TASK INSTRUCTIONS:
Repeat each of the records below word for word, with nothing added, dropped, or changed.

RECORDS PROVIDED:
···

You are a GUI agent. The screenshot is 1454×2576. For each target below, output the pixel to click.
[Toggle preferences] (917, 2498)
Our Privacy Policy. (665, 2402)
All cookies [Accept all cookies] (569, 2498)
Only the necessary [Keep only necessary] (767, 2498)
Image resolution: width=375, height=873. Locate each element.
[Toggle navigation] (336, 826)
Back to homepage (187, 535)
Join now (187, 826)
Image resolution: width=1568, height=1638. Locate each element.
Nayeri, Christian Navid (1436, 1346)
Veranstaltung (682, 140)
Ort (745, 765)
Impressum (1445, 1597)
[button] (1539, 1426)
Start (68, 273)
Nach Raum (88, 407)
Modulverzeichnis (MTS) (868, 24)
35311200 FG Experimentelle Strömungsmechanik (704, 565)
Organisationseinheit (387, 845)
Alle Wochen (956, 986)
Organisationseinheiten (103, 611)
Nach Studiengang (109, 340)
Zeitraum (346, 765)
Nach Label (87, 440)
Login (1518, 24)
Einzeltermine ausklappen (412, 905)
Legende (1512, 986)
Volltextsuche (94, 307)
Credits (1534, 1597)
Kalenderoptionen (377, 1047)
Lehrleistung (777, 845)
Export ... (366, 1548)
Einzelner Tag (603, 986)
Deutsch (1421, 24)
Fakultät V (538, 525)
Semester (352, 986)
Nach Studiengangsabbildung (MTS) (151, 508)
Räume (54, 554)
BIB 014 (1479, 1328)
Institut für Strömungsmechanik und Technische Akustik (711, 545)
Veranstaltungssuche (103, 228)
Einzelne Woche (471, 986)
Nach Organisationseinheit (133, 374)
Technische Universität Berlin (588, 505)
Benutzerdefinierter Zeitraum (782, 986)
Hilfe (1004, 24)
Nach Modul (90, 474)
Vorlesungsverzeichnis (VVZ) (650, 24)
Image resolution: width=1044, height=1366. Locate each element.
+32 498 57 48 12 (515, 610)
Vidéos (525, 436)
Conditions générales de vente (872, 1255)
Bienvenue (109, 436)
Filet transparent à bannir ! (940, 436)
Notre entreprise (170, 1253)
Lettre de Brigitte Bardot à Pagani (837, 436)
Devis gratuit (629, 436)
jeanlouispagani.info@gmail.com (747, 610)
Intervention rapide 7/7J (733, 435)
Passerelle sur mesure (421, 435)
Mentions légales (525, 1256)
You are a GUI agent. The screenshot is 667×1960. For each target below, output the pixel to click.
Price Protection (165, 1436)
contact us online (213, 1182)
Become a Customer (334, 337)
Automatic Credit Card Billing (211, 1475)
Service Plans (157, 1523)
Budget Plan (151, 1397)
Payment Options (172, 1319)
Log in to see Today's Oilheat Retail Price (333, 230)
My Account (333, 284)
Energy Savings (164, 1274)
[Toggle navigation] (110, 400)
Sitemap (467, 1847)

···

RESPONSE:
You are a GUI agent. The screenshot is 1454×2576. For each target below, output the pixel to click.
[Toggle preferences] (917, 2498)
Our Privacy Policy. (665, 2402)
All cookies [Accept all cookies] (569, 2498)
Only the necessary [Keep only necessary] (767, 2498)
Image resolution: width=375, height=873. Locate each element.
[Toggle navigation] (336, 826)
Back to homepage (187, 535)
Join now (187, 826)
Image resolution: width=1568, height=1638. Locate each element.
Nayeri, Christian Navid (1436, 1346)
Veranstaltung (682, 140)
Ort (745, 765)
Impressum (1445, 1597)
[button] (1539, 1426)
Start (68, 273)
Nach Raum (88, 407)
Modulverzeichnis (MTS) (868, 24)
35311200 FG Experimentelle Strömungsmechanik (704, 565)
Organisationseinheit (387, 845)
Alle Wochen (956, 986)
Organisationseinheiten (103, 611)
Nach Studiengang (109, 340)
Zeitraum (346, 765)
Nach Label (87, 440)
Login (1518, 24)
Einzeltermine ausklappen (412, 905)
Legende (1512, 986)
Volltextsuche (94, 307)
Credits (1534, 1597)
Kalenderoptionen (377, 1047)
Lehrleistung (777, 845)
Export ... (366, 1548)
Einzelner Tag (603, 986)
Deutsch (1421, 24)
Fakultät V (538, 525)
Semester (352, 986)
Nach Studiengangsabbildung (MTS) (151, 508)
Räume (54, 554)
BIB 014 (1479, 1328)
Institut für Strömungsmechanik und Technische Akustik (711, 545)
Veranstaltungssuche (103, 228)
Einzelne Woche (471, 986)
Nach Organisationseinheit (133, 374)
Technische Universität Berlin (588, 505)
Benutzerdefinierter Zeitraum (782, 986)
Hilfe (1004, 24)
Nach Modul (90, 474)
Vorlesungsverzeichnis (VVZ) (650, 24)
Image resolution: width=1044, height=1366. Locate each element.
+32 498 57 48 12 (515, 610)
Vidéos (525, 436)
Conditions générales de vente (872, 1255)
Bienvenue (109, 436)
Filet transparent à bannir ! (940, 436)
Notre entreprise (170, 1253)
Lettre de Brigitte Bardot à Pagani (837, 436)
Devis gratuit (629, 436)
jeanlouispagani.info@gmail.com (747, 610)
Intervention rapide 7/7J (733, 435)
Passerelle sur mesure (421, 435)
Mentions légales (525, 1256)
You are a GUI agent. The screenshot is 667×1960. For each target below, output the pixel to click.
Price Protection (165, 1436)
contact us online (213, 1182)
Become a Customer (334, 337)
Automatic Credit Card Billing (211, 1475)
Service Plans (157, 1523)
Budget Plan (151, 1397)
Payment Options (172, 1319)
Log in to see Today's Oilheat Retail Price (333, 230)
My Account (333, 284)
Energy Savings (164, 1274)
[Toggle navigation] (110, 400)
Sitemap (467, 1847)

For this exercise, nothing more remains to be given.